Bigger Players Moving In

Many of the smaller players expect larger firms to start or acquire SRI funds soon, even despite the fact that this niche product doesn't afford much in the way of economies of scale. "SRI has only now been a product of the mainstream, so I think we'll see a lot more large fund complexes going into the SRI space in a couple of years," said Domini President Sigward Moser. "TIAA-CREF and Vanguard is only the beginning."

And during a recent press conference in New York, Pax World Funds President Thomas Grant said of the larger firms: "We think they'll recognize the growth down the road and consolidate with other SRI players."

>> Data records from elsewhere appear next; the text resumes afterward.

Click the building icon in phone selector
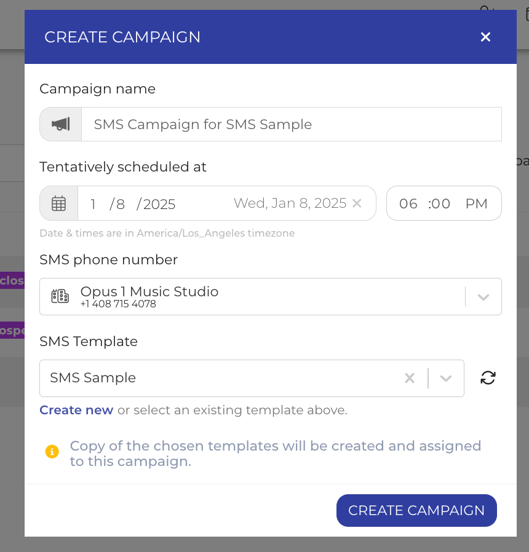 point(60,296)

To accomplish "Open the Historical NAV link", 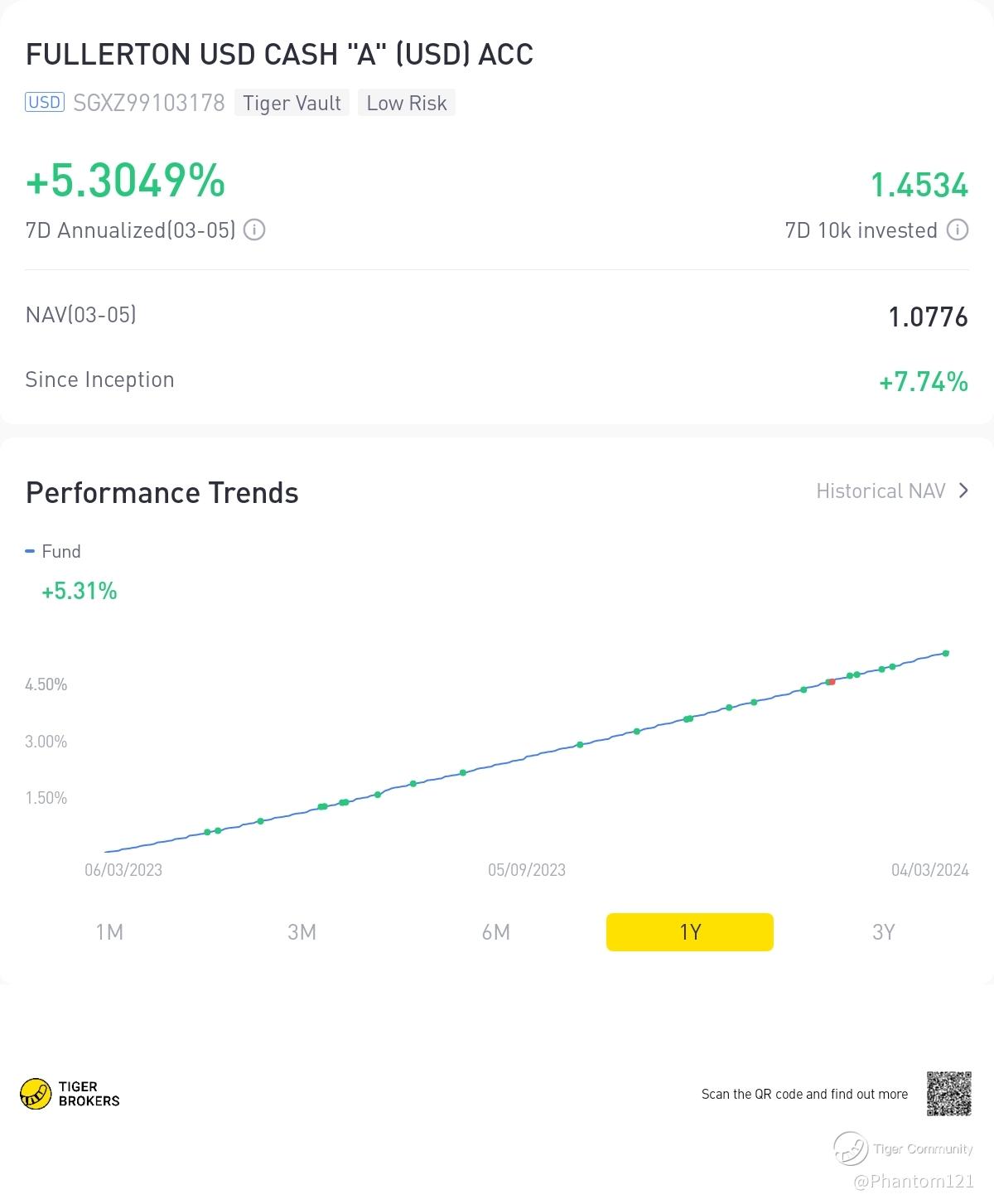I will pos(881,491).
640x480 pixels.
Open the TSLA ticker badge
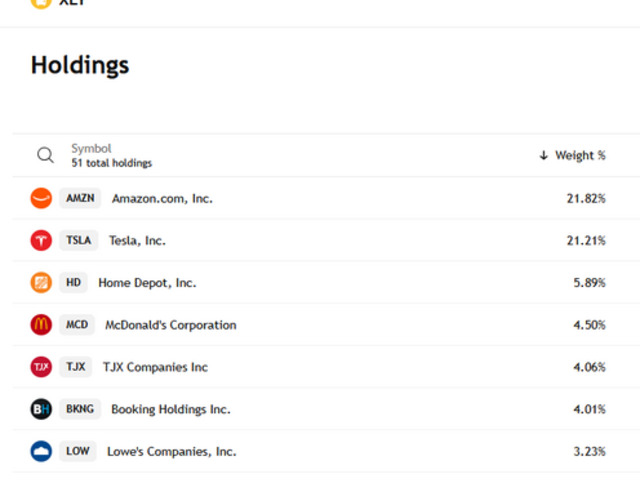coord(78,240)
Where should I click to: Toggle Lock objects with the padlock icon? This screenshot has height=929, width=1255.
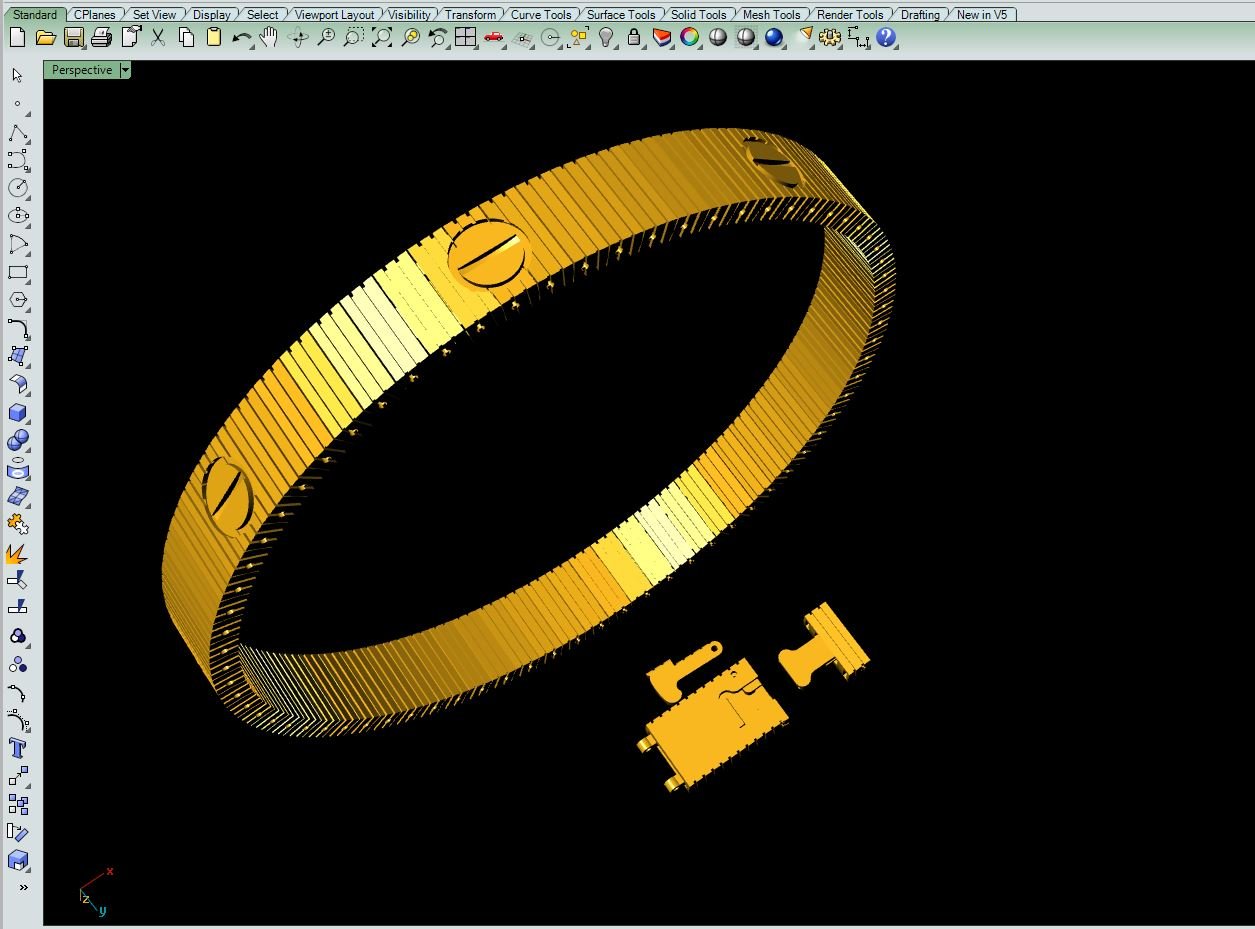pyautogui.click(x=634, y=38)
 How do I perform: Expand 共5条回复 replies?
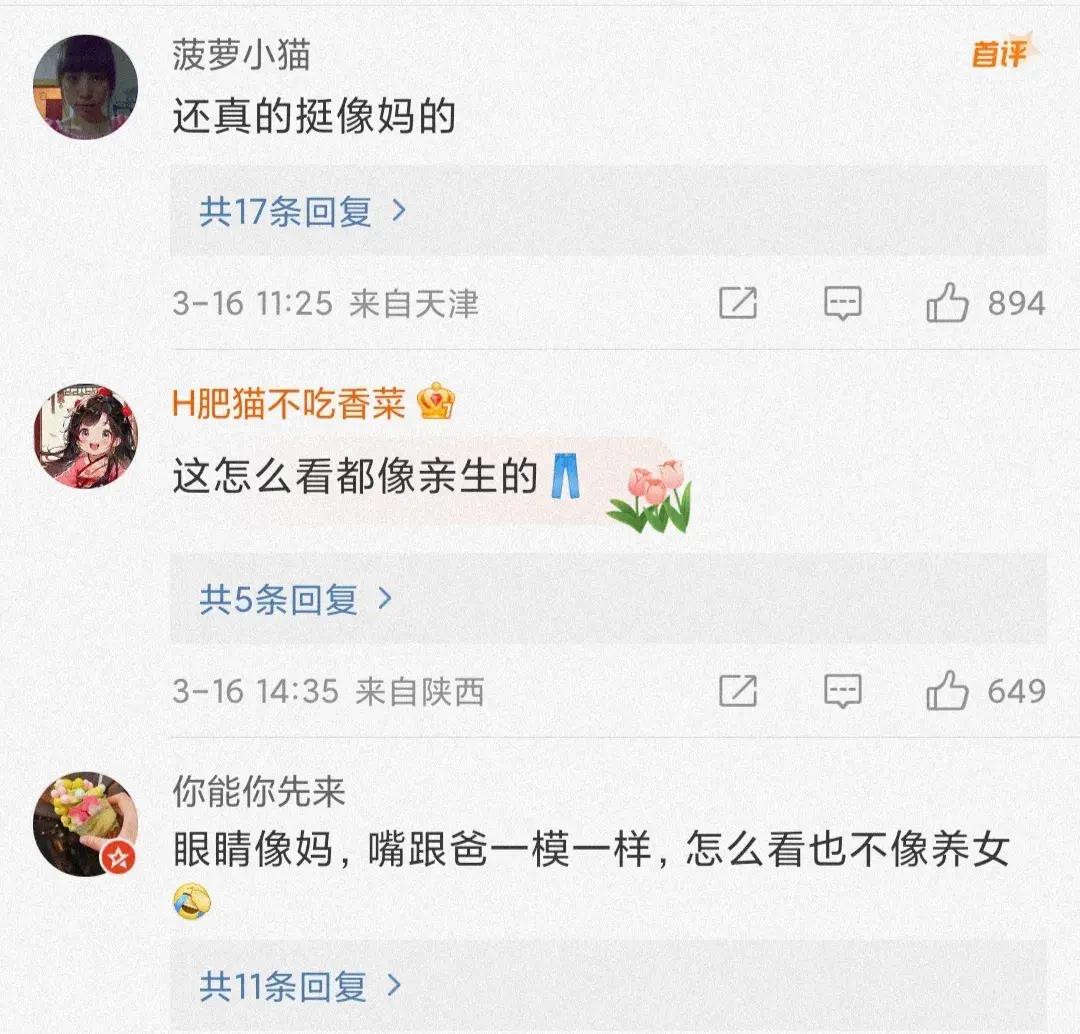[x=296, y=599]
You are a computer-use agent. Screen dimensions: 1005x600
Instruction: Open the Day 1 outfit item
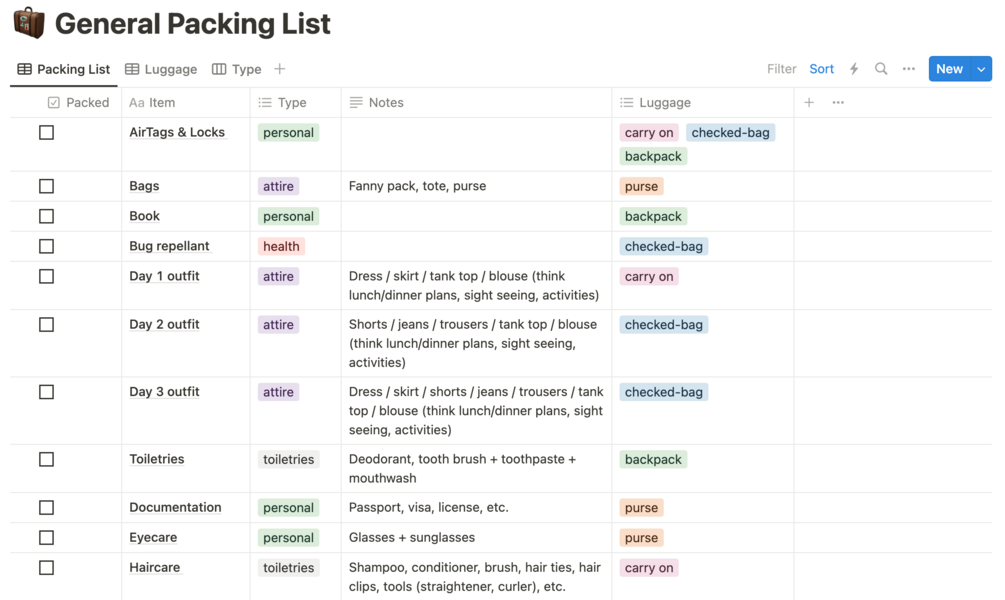(164, 276)
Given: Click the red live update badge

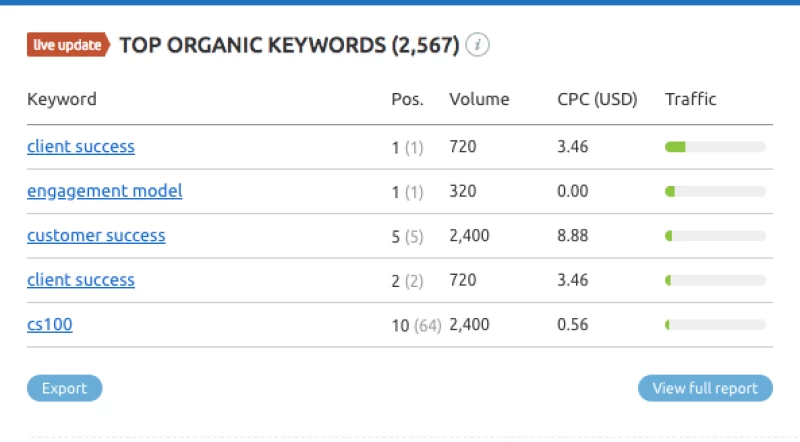Looking at the screenshot, I should [68, 45].
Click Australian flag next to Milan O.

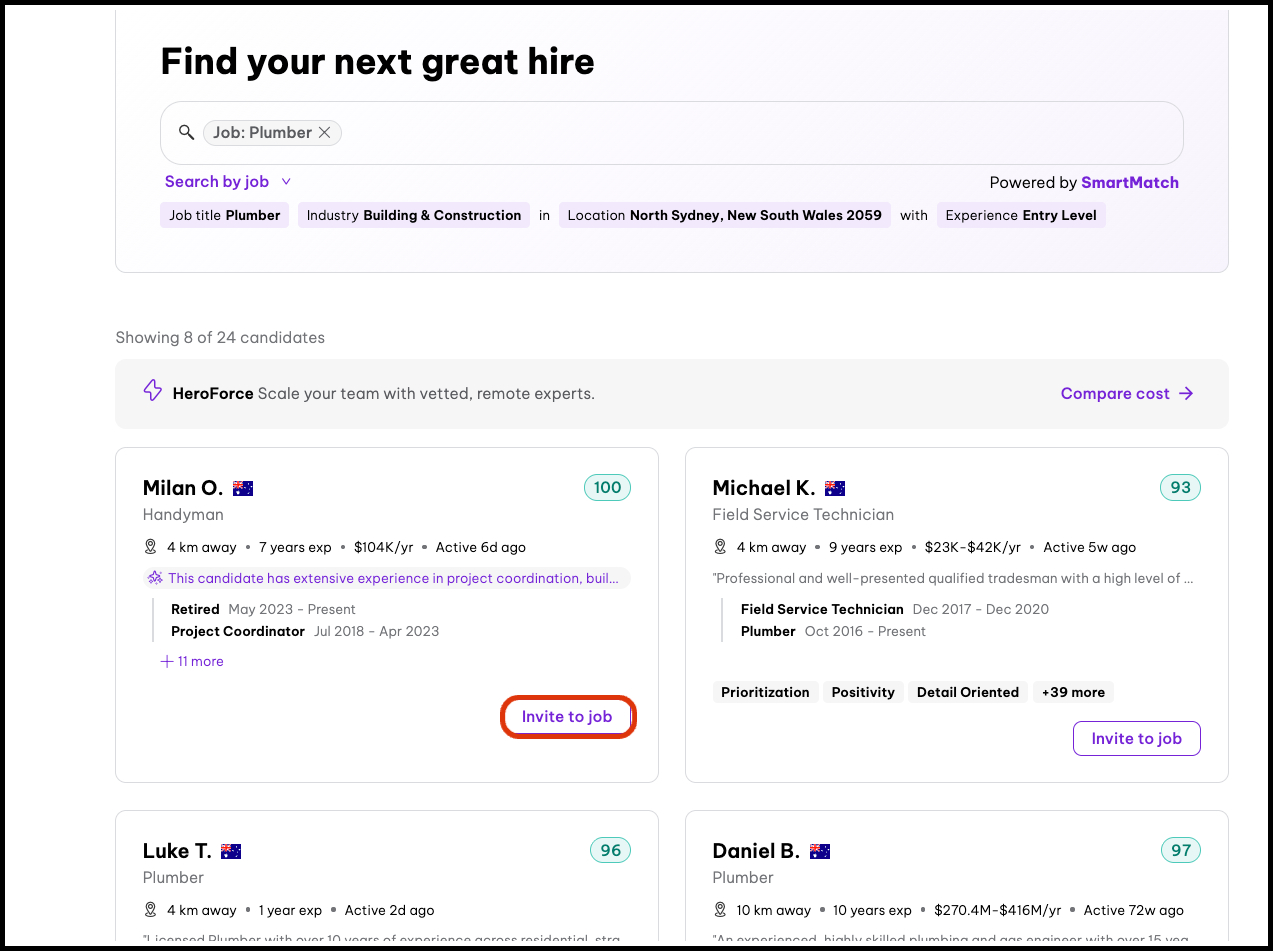pyautogui.click(x=243, y=488)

Moser even welcomes the competition. Giant firms, with their lush distribution channels, are likely to expand the SRI market should they join it, he said. "This is an encouraging thing for us," he said. "This is going to help us increase the size of the pie. We'll be perfectly fine having a smaller percentage in a larger market if our percentage is getting larger."

Steering Clear

But Geoffry Bobroff, a well-known consultant says giants of the industry are likely to steer clear of SRI. "I don't think there is investor demand," he says. And most portfolio managers are likely to see the social-screening concept, which often involves a panel of experts in environmental and social fields, as "counterintuitive," and "artificial," Bobroff said.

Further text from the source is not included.